Publié le par Rosalie210

Jacques Demy (1970)

Peau d'Ane

Peau d'âne, mi-princesse mi-souillon, mi-humaine mi-animal tout comme sa marraine "un peu poule un peu fleur" est à l'image de la personnalité et de l'oeuvre de Jacques Demy: hybride.

D'une part Peau-d'âne est étroitement lié à son enfance durant laquelle il assistait à des spectacles de marionnettes où le conte l'avait enchanté. Plus tard il découvrit la magie du cinéma et Blanche-Neige dont il a repris l'image du cercueil de verre pour les funérailles de la mère de Peau d'âne. D'autre part le thème de l'inceste, central dans Peau d'âne, est récurrent dans son oeuvre jusqu'à être consommé dans son dernier film 3 places pour le 26.

Sur le plan des références aussi Peau d'âne est hybride. Tradition et poésie d'un côté avec le Moyen-Age (la barbe fleurie), la Renaissance (coiffures), les contes de Perrault du XVII°, le XVIIl° (robes de princesse) mais aussi Cocteau et la Belle et la Bête à qui Demy rend hommage en lui empruntant Jean Marais dans le rôle du roi et en reprenant certaines de ses idées de mise en scène ou de trucages. Modernité voire avant-gardisme de l'autre avec des allusions (la fumette) et des éléments visuels empruntés au pop art et au psychédélisme. Jacques Demy a réalisé Peau d'âne peu après son retour de Los Angeles où il a notamment fréquenté la Factory d'Andy Warhol et s'est fait un ami en la personne de Jim Morrison le leader des Doors qui est venu assister au tournage de l'une des dernières séquences du film tournée à Chambord.

Données fournies.
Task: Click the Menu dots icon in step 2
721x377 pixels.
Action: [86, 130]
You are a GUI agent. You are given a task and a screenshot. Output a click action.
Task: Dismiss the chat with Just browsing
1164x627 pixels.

Tâche à réaliser. Poursuivez le texte sur Peau d'âne de Jacques Demy en reprenant juste après sa dernière phrase.

Réponse au problème.
Le résultat de tous ces mélanges est d'une splendeur visuelle et poétique rarement égalée dans le cinéma français sans parler des chansons de Michel Legrand toutes passées à la postérité. Pas étonnant que les époques se télescopent si harmonieusement dans le film avec une marraine au look de Jean Harlow rapportant des poésies mais aussi un hélicoptère du futur!